Um jovem padre disse-me um dia que só há um modo de crer em Deus.
- Qual? Perguntei..
- Crer.
O meu modo de crer talvez seja errado, mas tenho um modo meu de crer. No museu de Luxemburgo há um quadro de Burnand: representa os Apóstolos Pedro e João, que na manhã de Páscoa vão ao túmulo do Senhor. João é um rapaz que se parece comigo quando jovem: cabelos atirados para trás, olhar atento, quase febril; as mãos juntas, não em posição de prece, mas como para comprimir a própria ânsia; Pedro tem o rosto queimado pela beira-mar; é um tipo maduro de homem do povo: a fronte esculpida de rugas, olhos de míope, que procuram; os dois caminham contra o vento e, se bem que não se veja senão a parte alta do corpo, há todo o movimento da impaciência, e da inquietude ...
Pois bem, esse quadro fala-me bem mais do que qualquer sermão, mais que qualquer prova da autenticidade dos actos dos Apóstolos. Quando tenho incertezas ,e posso, vou ver esse quadro. Creio assim, mas sinto que estou em atraso. Nestes últimos tempos sabia passar as minhas ideias, mas secretamente, no fundo, iludia-me nas minhas verdades. Tive, pois, de reconhecer que, na realidade, falei mentiras.
A minha vida não teve um acto de amor inicial, e eu procurei o amor toda a vida.
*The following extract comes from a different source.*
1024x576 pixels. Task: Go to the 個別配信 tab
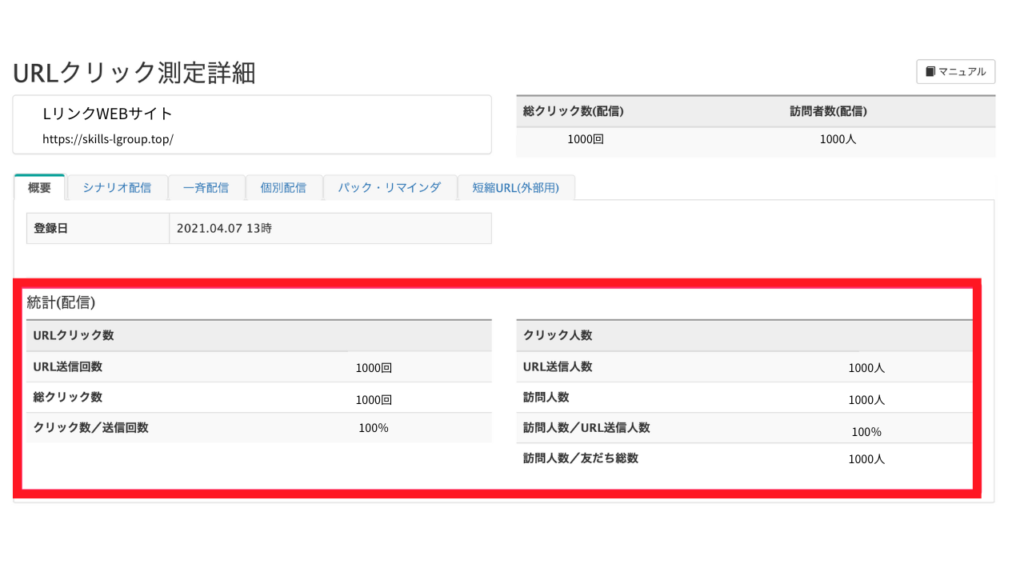[x=284, y=188]
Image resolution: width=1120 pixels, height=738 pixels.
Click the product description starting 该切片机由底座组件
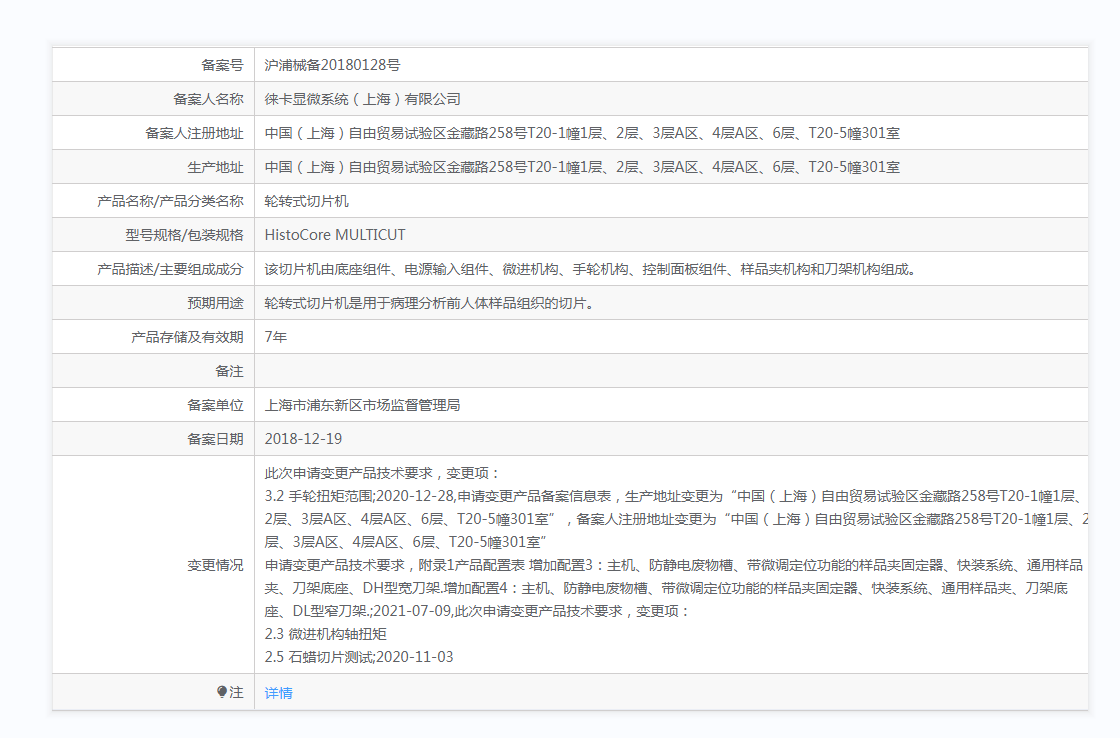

Se amanhã, porque afinal preciso de viver, recomeçar o meu “comércio” de palavras de amor...não será de estranhar.
Toda a minha vida foi assinalada por um erro inicial: a falta de um acto de amor; o meu sonho era ter um filho meu, inteiramente meu, para o educar não de acordo com a minha conduta, mas de acordo com a que deve ser a conduta de um verdadeiro homem: um menino ao qual ensinaria as primeiras orações, as primeiras palavras, a composição das primeiras frases; de quem tiraria o canivete da mão ...
Para mim não existe sentido inverso.
Será que ainda sei as orações que teria ensinado ao meu filho?
É possível, e natural, que amanhã esteja melhor.